Screenshot grounding data
=== Begin Enclosure ===

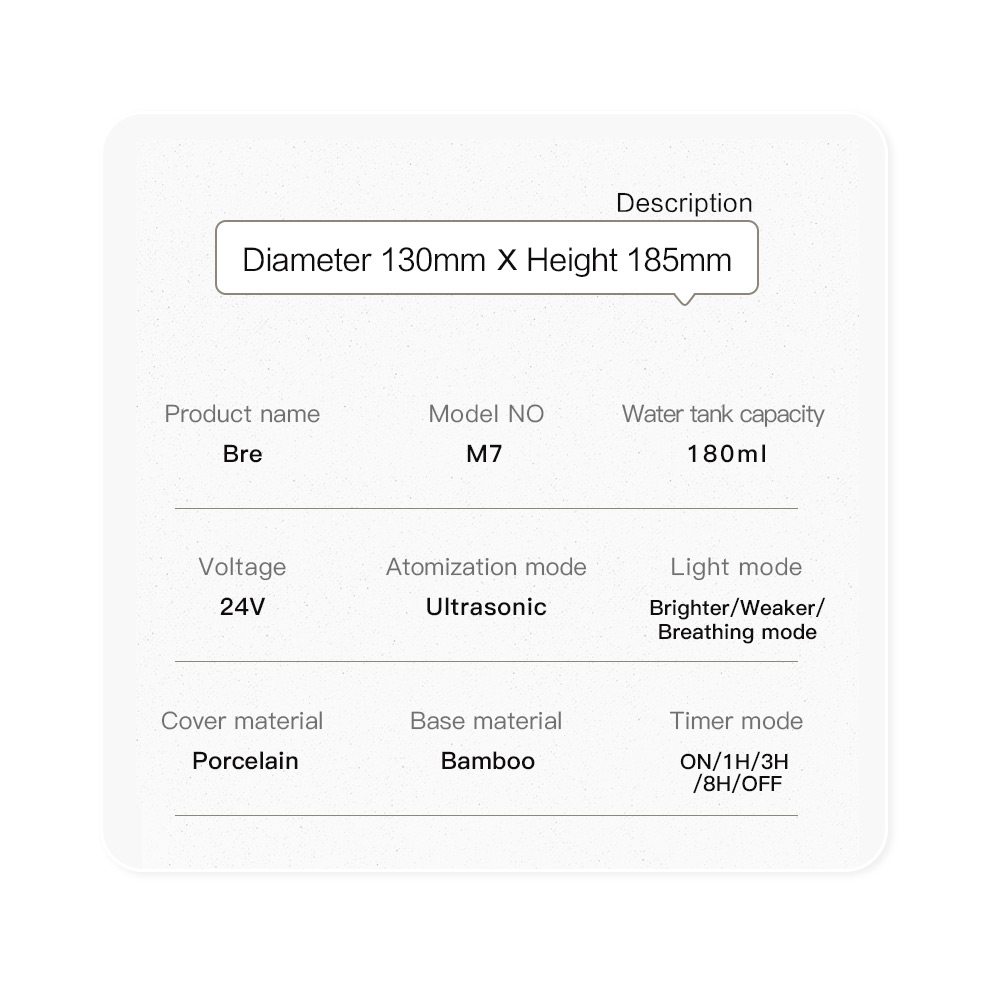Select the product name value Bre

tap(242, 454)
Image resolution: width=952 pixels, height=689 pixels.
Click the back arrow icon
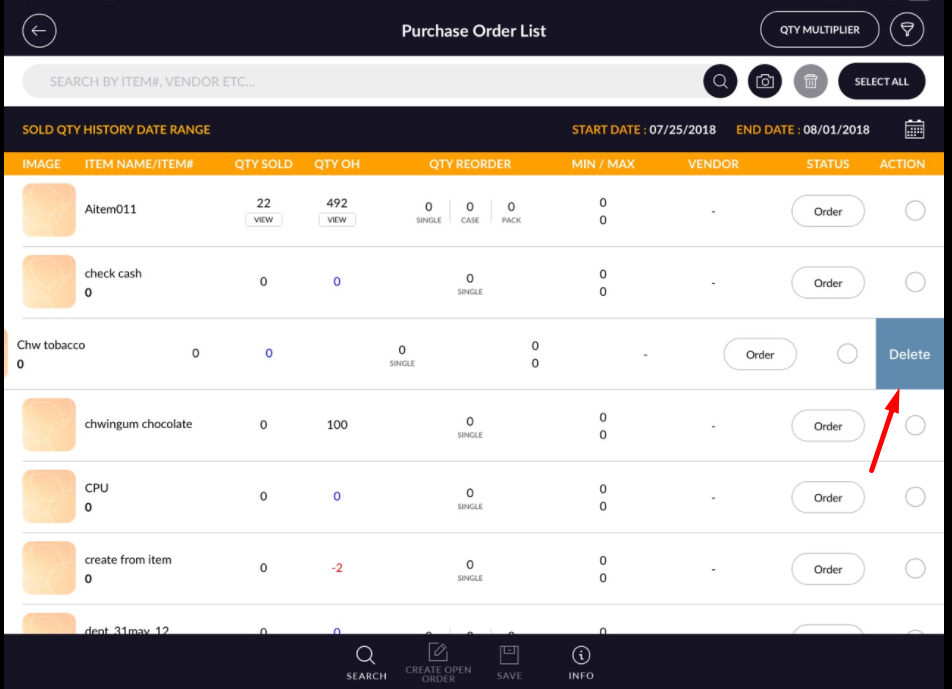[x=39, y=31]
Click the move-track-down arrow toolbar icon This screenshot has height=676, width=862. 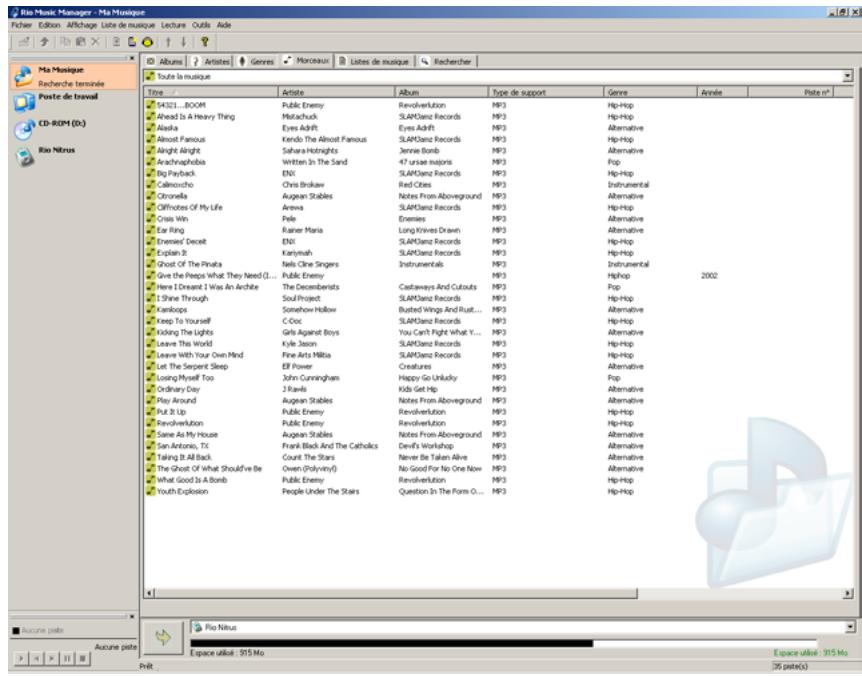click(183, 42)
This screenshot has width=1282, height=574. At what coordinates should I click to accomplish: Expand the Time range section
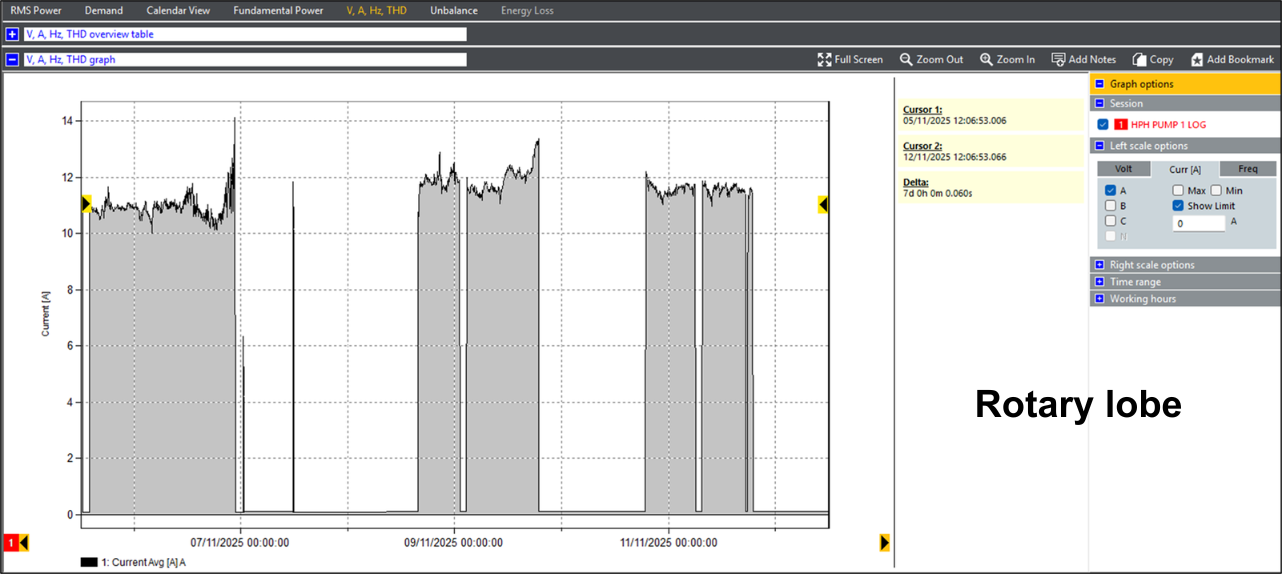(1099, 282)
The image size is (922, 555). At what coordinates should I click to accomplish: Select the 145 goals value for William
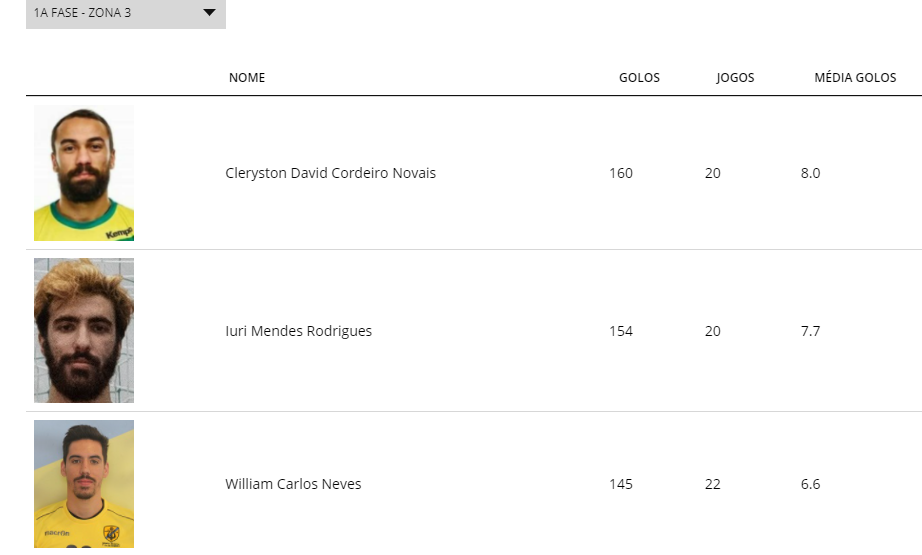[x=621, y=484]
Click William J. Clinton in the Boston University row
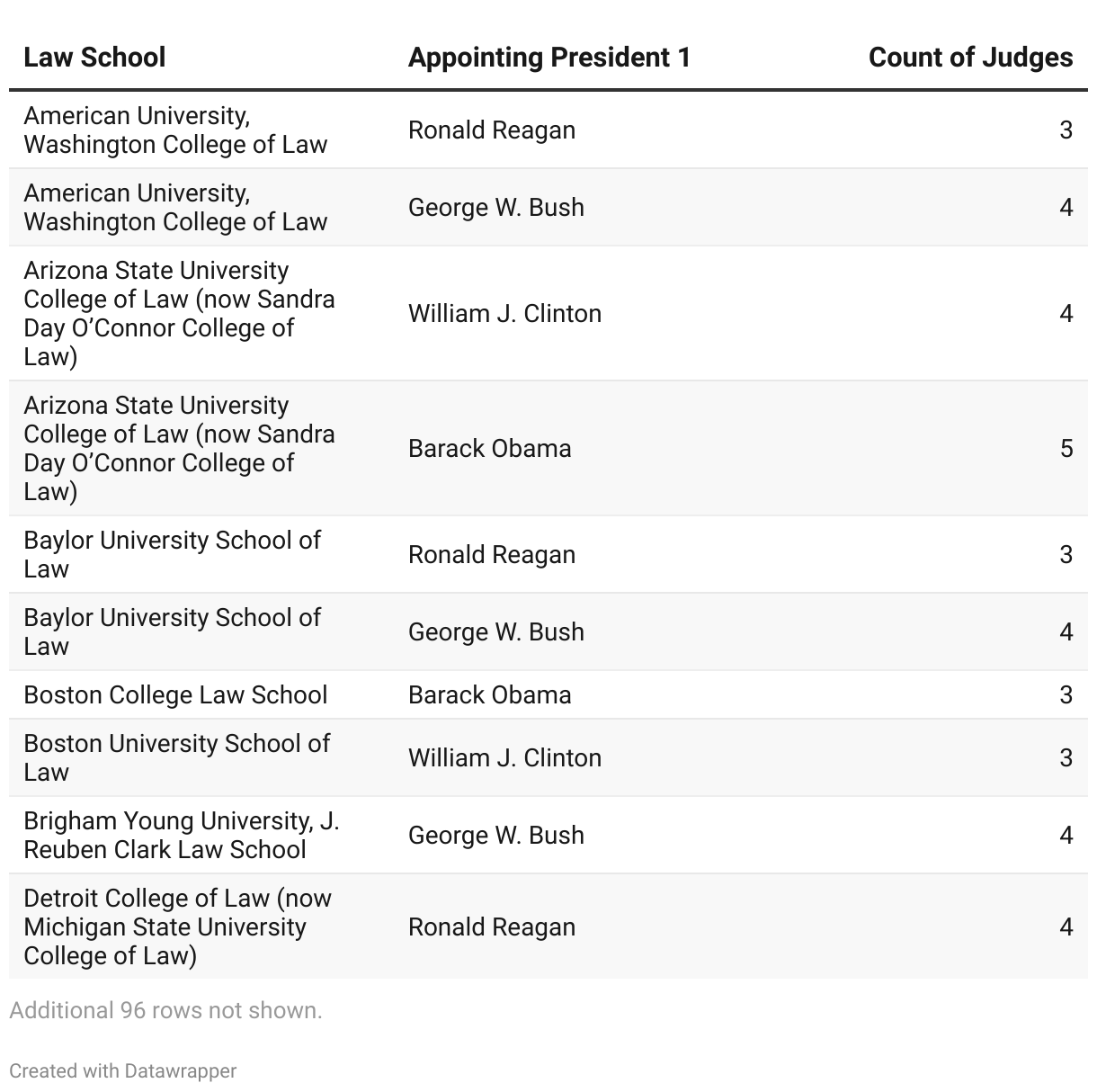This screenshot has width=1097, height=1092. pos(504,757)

=== End Enclosure ===

# DESCRIPTION OF THE TASK:
Take the line that holds "Click William J." as the start and the last line of the data as the end. Copy only those lines exactly, both ends included, except the pictures.

# ANSWER TO THIS TASK:
Click William J. Clinton in the Boston University row
This screenshot has width=1097, height=1092. pos(504,757)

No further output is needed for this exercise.